Nei libri sapienziali Dio appare come Padre e creatore, un Dio Sapienza, Padre universale. Negli scritti apocalittici compare come collegato al giudizio finale, mentre negli scritti rabbinici è frequente la sua invocazione come “Padre nostro (’ābînû)” e “Re nostro (malkēnû)”, padre e re della comunità di Israele.
Il messaggio di Gesù è incentrato sulla venuta del regno di Dio, che inizia a contagiare fin d’ora, con la sua potenza liberatrice e risanante, il mondo dei poveri, degli oppressi e degli emarginati.
I vangeli conservano con venerazione l’espressione aramaica’Abbà’ (Babbo, Papà), usata non solo dai bambini, con la quale Gesù esprime tutta la sua fiducia e confidenza nell’opera e nella vicinanza del Padre alla sua persona, alla sua missione e specialmente al momento del dono supremo al Calvario, in una morte solidale, redentrice, espressione massima dell’amore del Padre e del Figlio.

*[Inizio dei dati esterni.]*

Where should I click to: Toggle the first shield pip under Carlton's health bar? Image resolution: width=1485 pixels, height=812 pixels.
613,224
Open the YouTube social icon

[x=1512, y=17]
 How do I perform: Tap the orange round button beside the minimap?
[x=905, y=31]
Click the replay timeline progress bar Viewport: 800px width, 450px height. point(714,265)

Dio è Padre e Madre insieme, perché l’uomo non può arrivare ad avere l’esperienza del padre se non con l’azione educatrice della madre. Il Padre-Madre di Gesù è provvidente e può essere invocato con fiducia con la Preghiera del Pater che Gesù insegna ai suoi discepoli.

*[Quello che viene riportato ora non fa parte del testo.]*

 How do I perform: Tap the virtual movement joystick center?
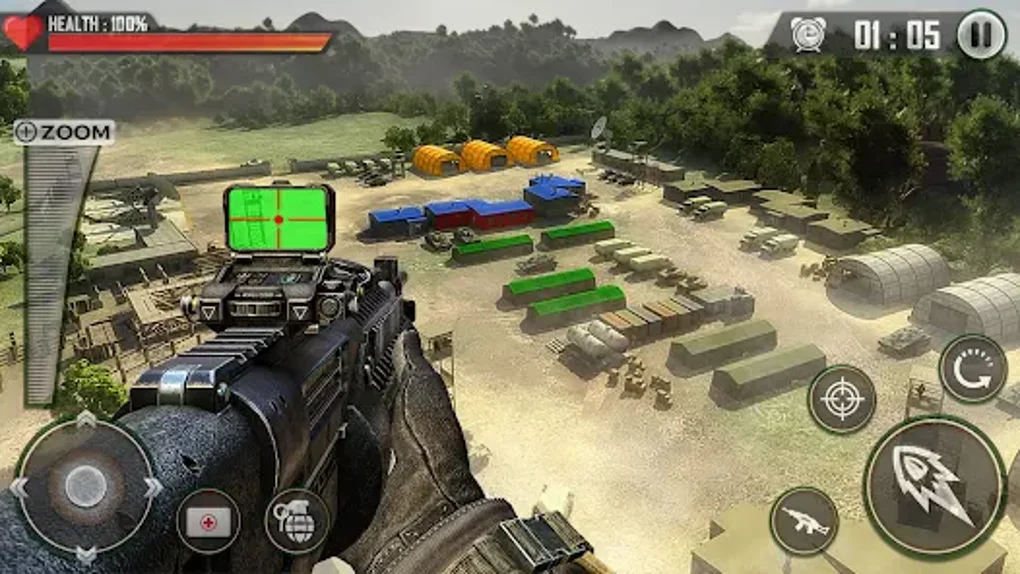86,486
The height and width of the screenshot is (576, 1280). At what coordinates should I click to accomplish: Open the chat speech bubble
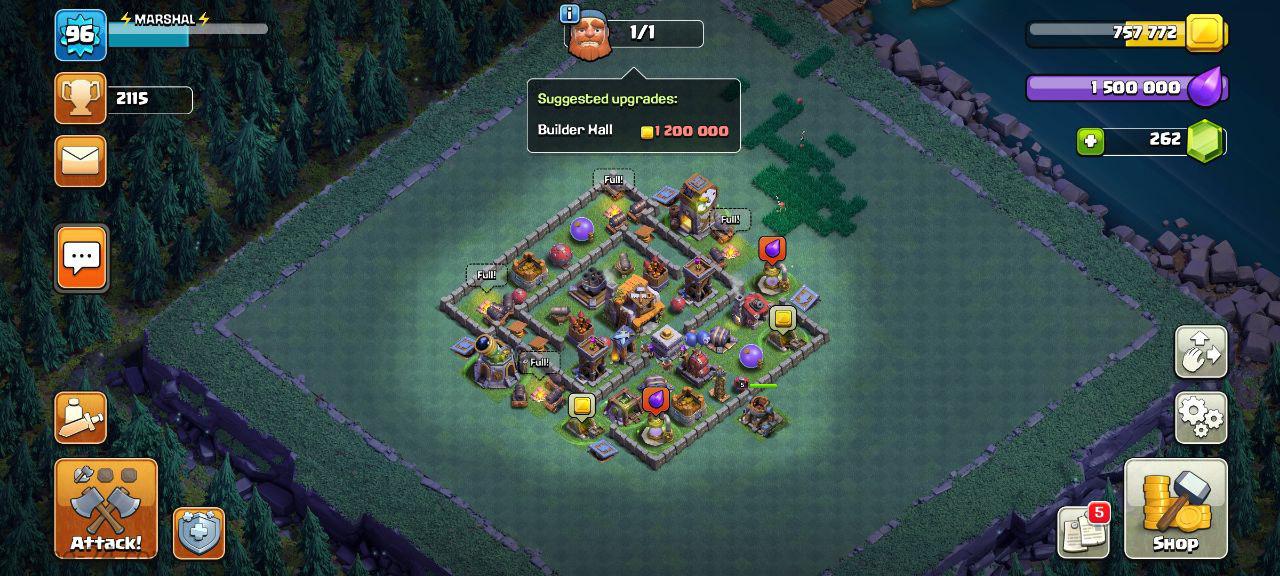(x=81, y=257)
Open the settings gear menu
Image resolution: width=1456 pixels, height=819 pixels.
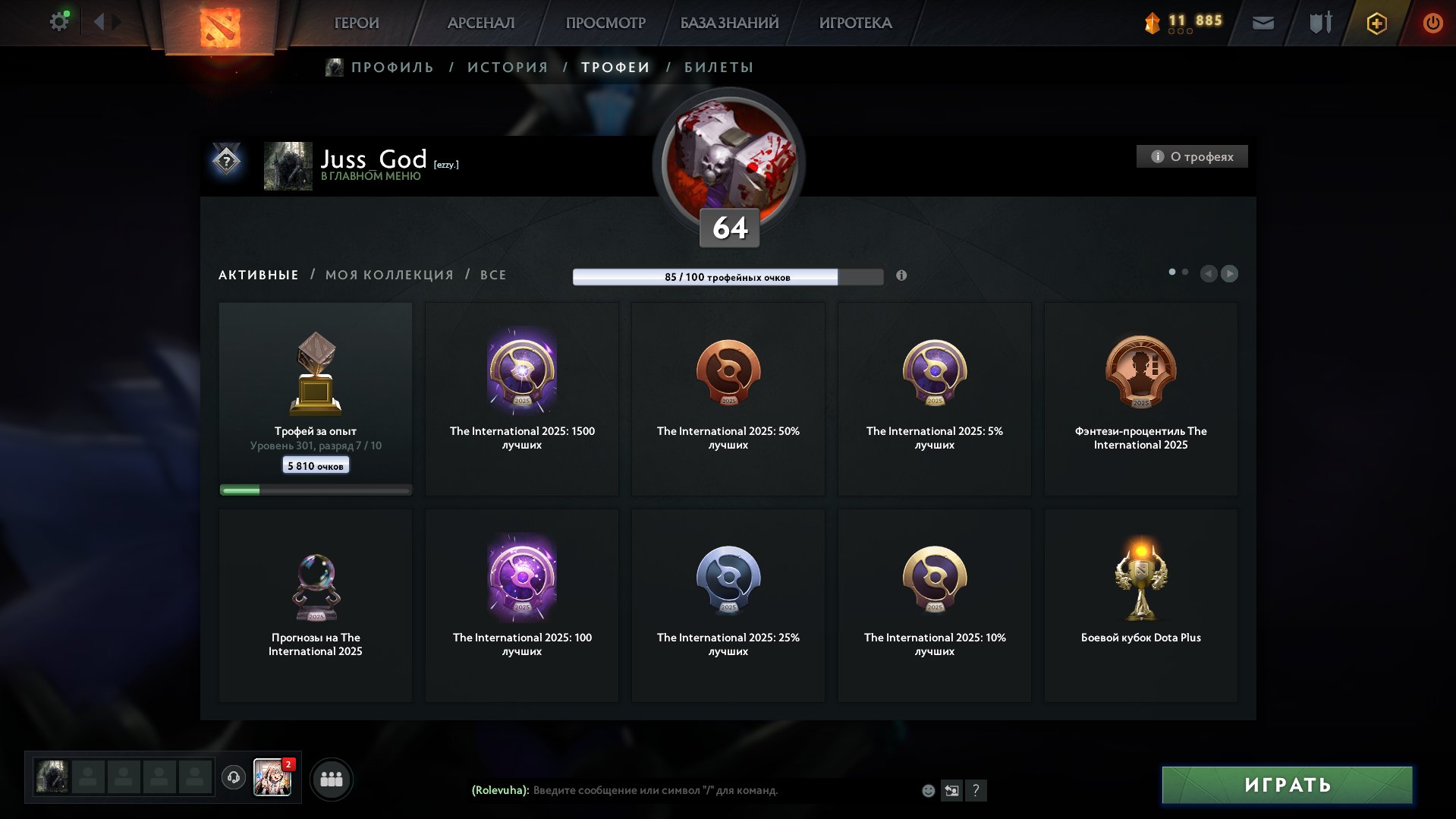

Nella notte della lotta sul Monte degli Ulivi e nel buio della morte al Calvario, Gesù, pur avvolto psicologicamente dall’angoscia della solitudine, si abbandona nella preghiera al Padre. Questi si mostra Padre accogliendo – in modo paradossale, certamente – la sua preghiera. Il Padre si mostra tale amandolo, sorreggendolo nel dono di sé, ma non intervenendo con una potenza “mondana” a salvarlo dalla croce, pena la situazione irredimibile dei peccatori, dei lontani da Dio, di coloro che sentono la loro preghiera inascoltata, del dolore degli innocenti.
Gli scritti della comunità primitiva confluiti negli Atti degli Apostoli, nelle lettere paoline e negli scritti giovannei testimoniano il fatto che la comunità cristiana avverte la risurrezione (e non solo l’incarnazione) come il momento in cui Dio Padre esercita la sua paternità, generando il Figlio alla sua condizione di Figlio di Dio con potenza.
Paolo esprime in tutti i suoi scritti la coscienza credente del fatto che Dio è il Padre del Signore nostro Gesù Cristo. Il Cristo “Signore, Kyrios”, condivide parte delle caratteristiche di YHWH e in 2Cor 8,6 Paolo, servendosi della ricchezza espressiva della lingua greca, sottolinea come Dio Padre sia Theos, “Dio” e Gesù Cristo, il Messia, sia il Kyrios, “il Signore”.
Ciò che lega il Padre e il Figlio nel reciproco amore, che essi espandono sui credenti, è lo Spirito d’amore e di Verità, Spirito Paraclito che difende e conforta i credenti nelle prove.
Dio Padre mostra tutto il suo amore donando il suo Figlio agli uomini, non tenendolo per sé (Rm 8,32). Chi accoglie il Figlio, il suo amore, può vivere la stessa vita filiale di Gesù nell’amore. Secondo Giovanni, il credente nel nome del Signore Gesù Cristo può gustare fino d’ora, in una escatologia “realizzata”, la “vita eterna”.
Scritto con chiarezza invidiabile, con accorgimenti grafici (il corsivo) e strutturazione contenutistiche che evidenziano l’articolazione del tema affrontato, Pikaza offre ai lettori una piccola summa che attraversa al galoppo l’intera biblioteca biblica, mostrando la molteplicità e la ricchezza del volto di Dio, Padre e Madre insieme, rivelataci in pienezza dal suo Figlio incarnato, morto e risorto, Gesù di Nazaret.
Xabier Pikaza, La storia di Dio nella Bibbia. Dio come Padre e come Madre (GdT 405), Queriniana, Brescia 2018 (or. spagn. Madrid 2017), pp. 160, € 17,00.